March 21, 2022

Russia Lost on Day One


Russia Lost on Day One
This is not what victory looks like. Bombed Kiev apartment block. Palinchak

“Victorious warriors win first and then go to war,
while defeated warriors go to war first and then seek to win.”

– Sun Tzu

Let’s be clear: Russia has lost this war.

Even if Russia were to occupy every inch of Ukraine, it will still have lost.

In previous eras, the outcome of a war was decided by who took territory and held it.

This is not previous eras.

Russia lost this war when, in just a few days, 100,000 Ukrainians fled from Russian shelling, and their stories were broadcast live over Facebook, Twitter, and TikTok. There are now over 3,000,000 Ukrainians who have fled their country, and an estimated one in five Ukrainians have been displaced by Russian bombardments.

Russia lost this war when photos and videos of Russian war crimes began filling our papers and TV screens.

Russia lost this war when coordinated worldwide sanctions shut down all financial connections, all tourism, all commerce with the outside world.

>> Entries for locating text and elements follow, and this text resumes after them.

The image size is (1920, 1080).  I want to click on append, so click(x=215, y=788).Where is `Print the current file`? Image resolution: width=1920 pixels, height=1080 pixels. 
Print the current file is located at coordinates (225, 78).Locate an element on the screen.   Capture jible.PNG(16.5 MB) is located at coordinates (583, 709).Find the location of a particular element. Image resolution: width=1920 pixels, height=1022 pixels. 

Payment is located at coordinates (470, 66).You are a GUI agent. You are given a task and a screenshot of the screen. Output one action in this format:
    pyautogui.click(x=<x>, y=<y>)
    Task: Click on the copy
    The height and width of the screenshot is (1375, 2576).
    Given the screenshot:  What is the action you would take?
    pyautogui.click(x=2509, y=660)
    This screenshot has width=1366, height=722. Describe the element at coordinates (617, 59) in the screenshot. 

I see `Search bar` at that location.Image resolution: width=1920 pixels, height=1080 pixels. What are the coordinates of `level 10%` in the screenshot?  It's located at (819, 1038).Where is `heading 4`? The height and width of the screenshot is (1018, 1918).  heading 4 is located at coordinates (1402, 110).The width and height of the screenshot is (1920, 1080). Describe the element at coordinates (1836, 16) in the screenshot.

Russia lost this war when it passed a law that made speaking the truth punishable by 15 years imprisonment.

This war is a historical blunder comparable to Napoleon or Hitler’s fateful invasions of Russia. And the outcome for Russia will be the same: failure, humiliation, pariah status.

Putin has lost this war. Russia has lost this war. It is only a question of how quickly that fact is accepted, and what cost Russia and the rest of us will pay.

So is there a way we ordinary citizens can help bring the war to an end sooner rather than later?

Yes, by understanding that Russia is fighting and losing a 20th-century war, and by supporting a 21st-century global guerilla war of resistance.

A guerilla war (see Vietnam, Afghanistan, Algeria) is won not by taking territory, but by imposing such a heavy cost on the occupiers that they must cut their losses and depart. So while the West must continue to help Ukraine defend against Russia’s 20th-century aggression by providing arms and other types of assistance, other things must also continue, to help Ukraine win its 21st-century war:

SANCTIONS ~ We need to support every available non-military sanction, including a worldwide boycott on Russian oil and gas. Will this impose a heavy economic cost on Europe and the US? Sure. But the long-term cost of not acting swiftly, decisively, with unity, will be far worse.

SHARING ~ Everyone with friends and relatives and connections in Russia should do everything they can to share real news, videos, photos, and information from the Ukrainian front directly, via email, chat, etc. Don’t assume contacts will (or can) find out on their own (especially with almost all social media shut down). The Russian propaganda veil is getting thicker by the day. Russians are being fed the lie that “there’s nothing to see here.” They may not be looking for alternative information. You need to share it.

FRAMING ~ How the story is told is critical. Frame all communications and discussions with the clear, unequivocal message that Russia has already lost this war, that it is a fundamentally unpatriotic, criminal war that is against everything that thinking Russians stand for.

But let’s also be realistic. This is not a war dreamed up and prosecuted by one man. A country of 150 million is not run by one man. There is a cadre of siloviki – leaders of power ministries like defense and security – who run the show. And while Putin is not their puppet, he is their guy. They are in this together.

Until they aren’t.

But would those around Putin unite to unseat him as a face-saving way to extract Russia from this lost cause? Perhaps. But, then again, anyone in a position to make such a move has likely been in on this crime from the beginning.

Culturally, perhaps the only thing more heinous to Russians than surrendering to an enemy is being a traitor (witness Putin’s venomous enemy of the people style speech last week). And any move like that would be easy to paint as traitorous.

Until it isn’t.

Thus the framing, the sanctioning, the sharing.

Those at all levels of Russian society and power need to be bombarded with the truth that this war is un-Russian, un-patriotic, inhumane. That they are being fed a pack of lies by the war criminals in the Kremlin. They need to comprehend the high personal, professional, and national costs that are mounting with each passing day (the 250,000 Russians fleeing their homeland is proof that many already get this).

A few brave souls are beginning to speak out. And in that there is hope.

But let us never forget that Putin is not the Russian people. The oligarchs are not the Russian people.

We should continue to love the Russian people while loathing their state. But at some point we do need to expect the Russian people to take responsibility for what their state is doing in their name. In the long term, there really is no other way Russia can be steered to the right side of history.